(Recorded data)
================
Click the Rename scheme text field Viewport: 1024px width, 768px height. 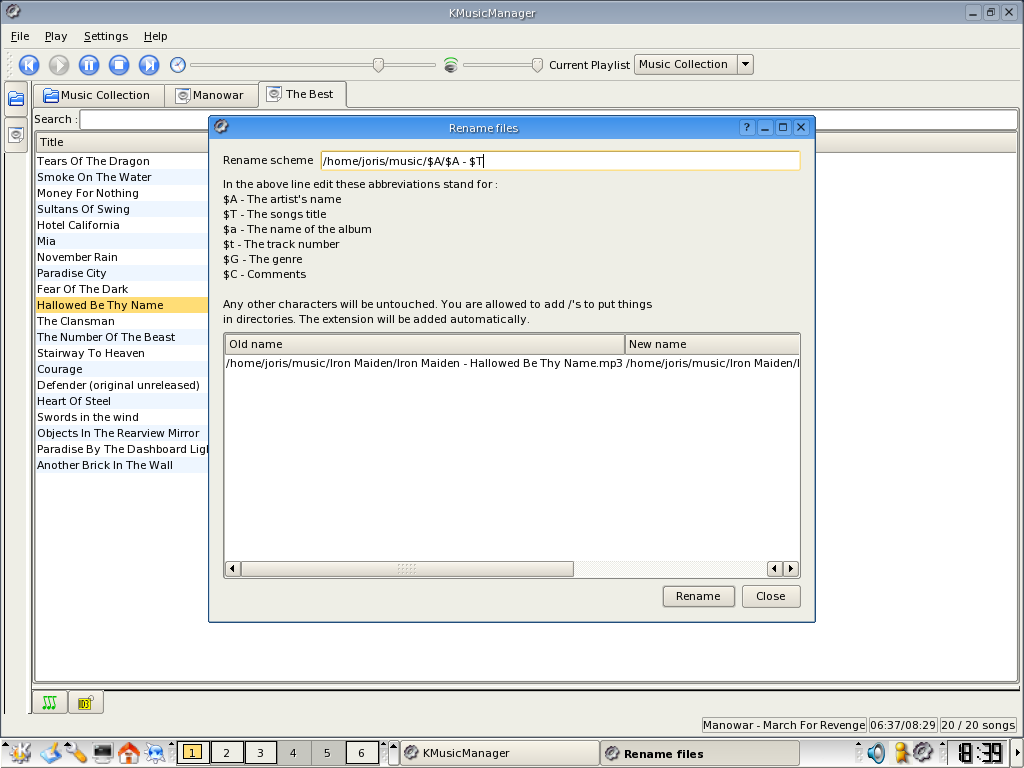pos(560,161)
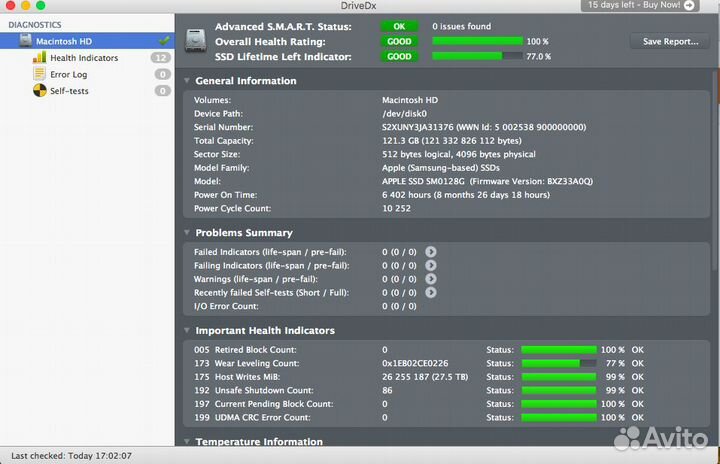720x464 pixels.
Task: Click the Error Log document icon
Action: point(40,74)
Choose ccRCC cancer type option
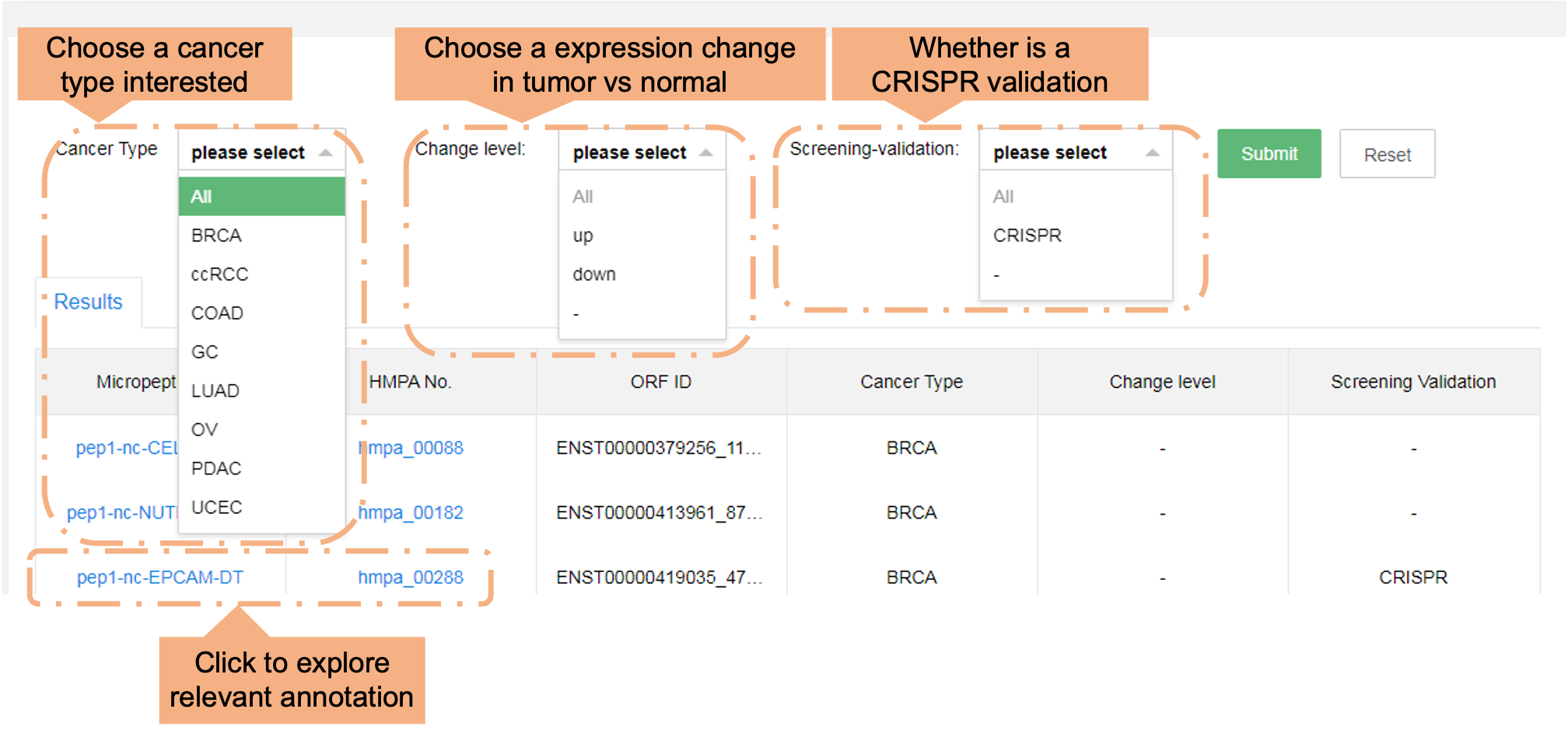Viewport: 1568px width, 730px height. click(x=219, y=274)
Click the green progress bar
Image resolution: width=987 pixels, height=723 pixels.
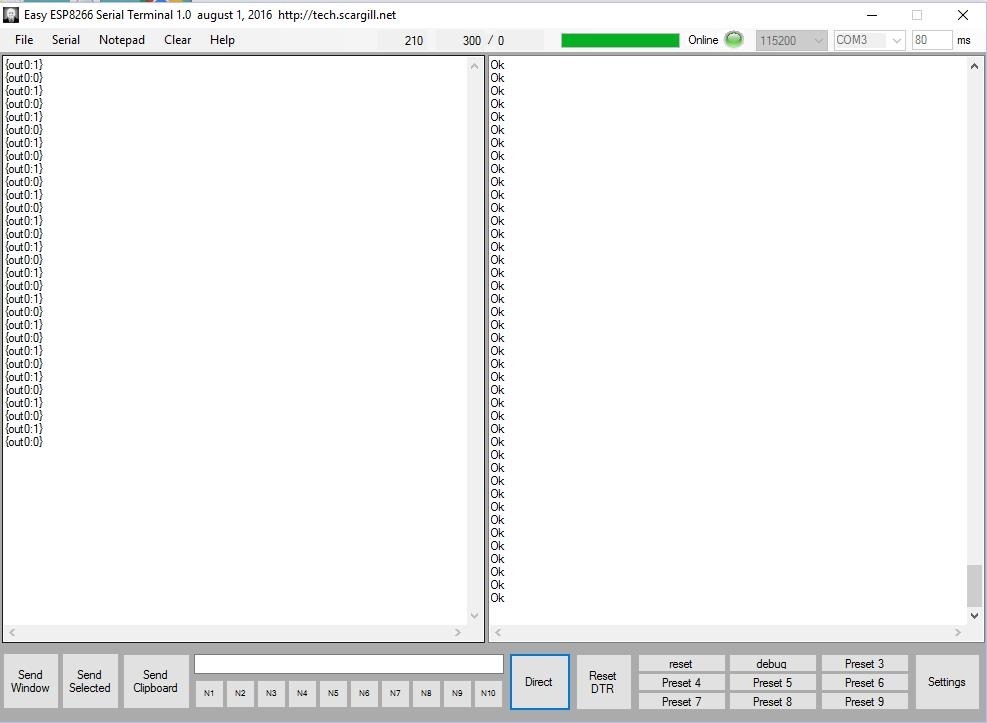tap(620, 40)
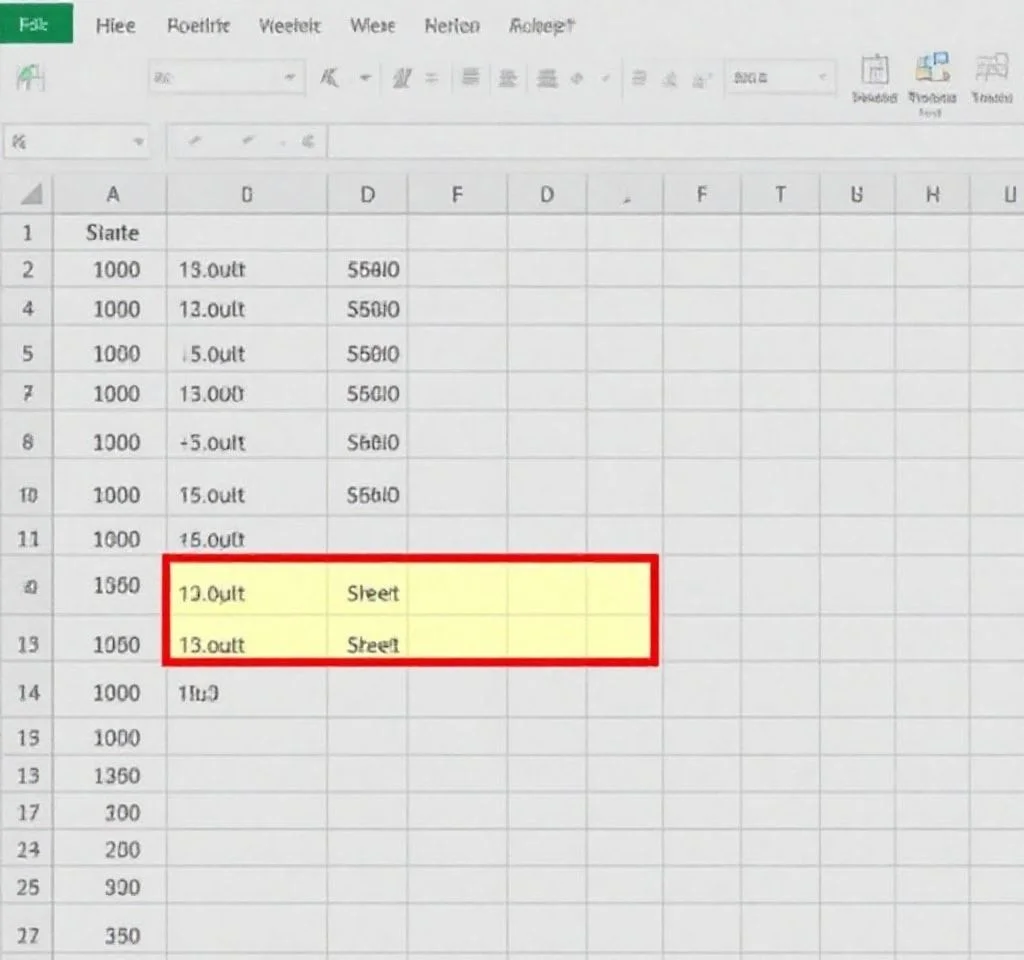The height and width of the screenshot is (960, 1024).
Task: Expand the small arrow beside the K icon
Action: (364, 78)
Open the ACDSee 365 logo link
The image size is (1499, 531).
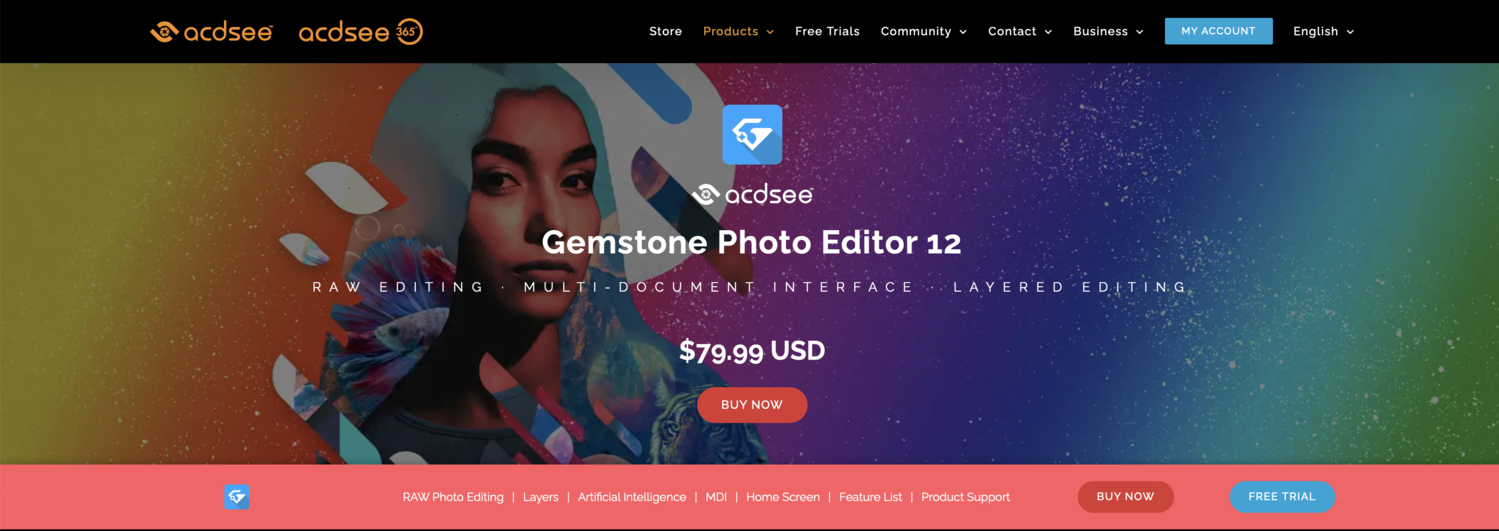point(361,32)
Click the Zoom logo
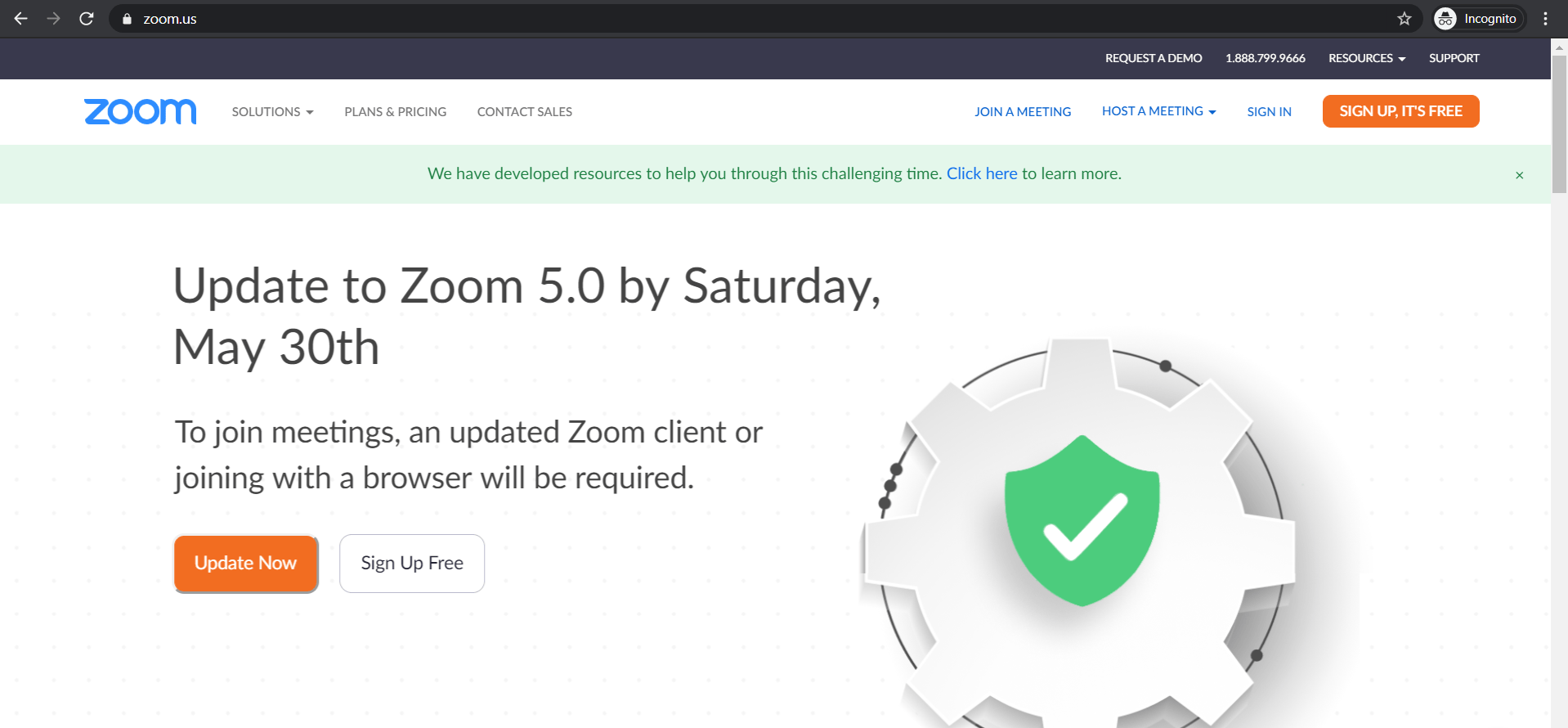The height and width of the screenshot is (728, 1568). pos(140,111)
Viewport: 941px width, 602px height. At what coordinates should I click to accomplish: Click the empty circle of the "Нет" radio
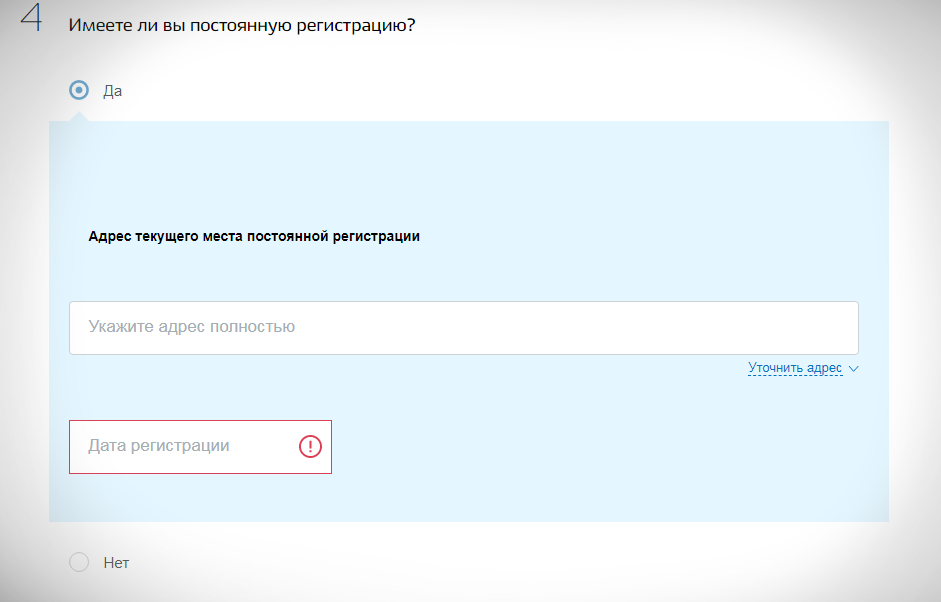coord(79,562)
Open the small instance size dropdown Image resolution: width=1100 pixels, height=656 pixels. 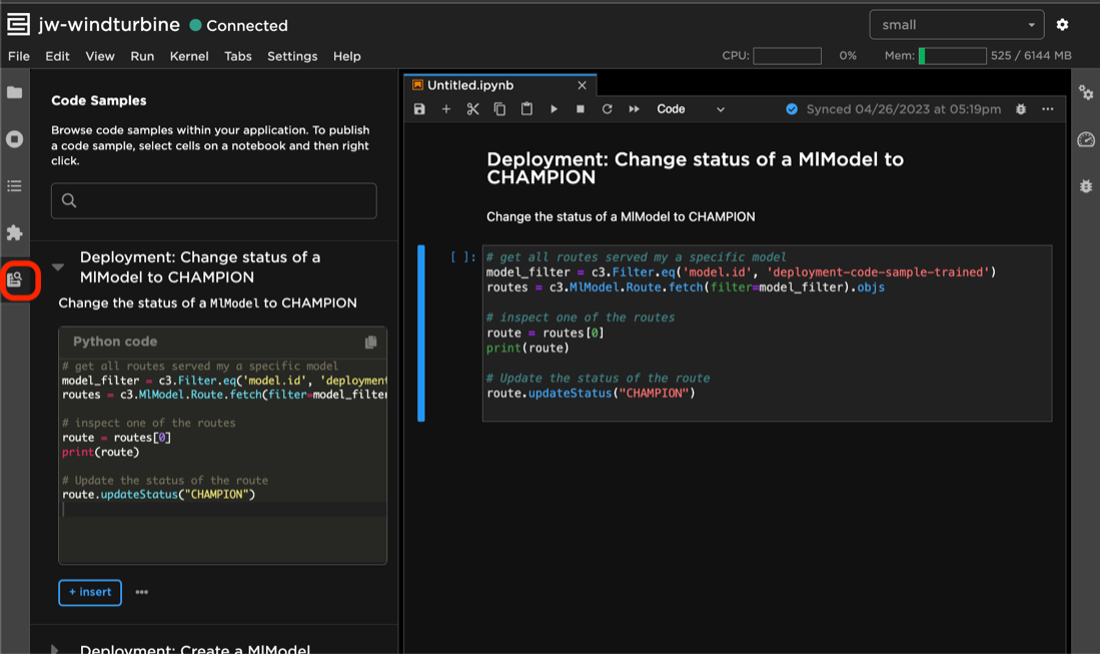point(956,25)
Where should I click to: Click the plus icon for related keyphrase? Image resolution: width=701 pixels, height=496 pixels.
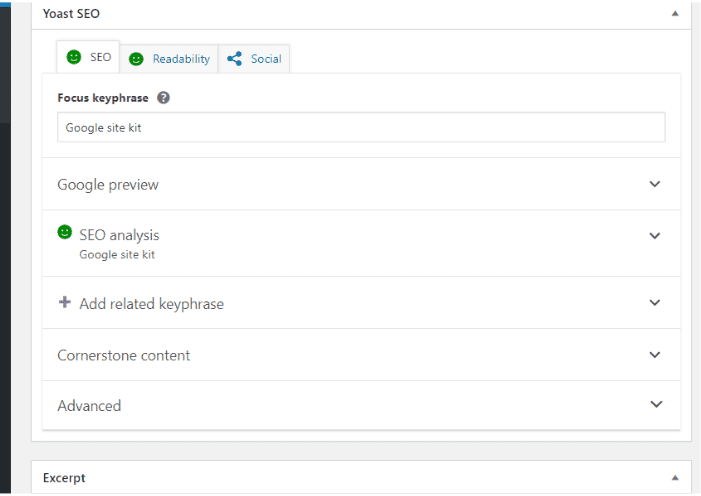click(x=65, y=302)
================
Lines wanted from the entries above: the one with "Choose ccRCC cancer type option", the one with "Click the green progress bar", and all lines between. Please copy them exactly, without the pictures and without anything else.

* TASK SOLUTION
Choose ccRCC cancer type option
Viewport: 1568px width, 730px height. click(x=219, y=274)
Click the green progress bar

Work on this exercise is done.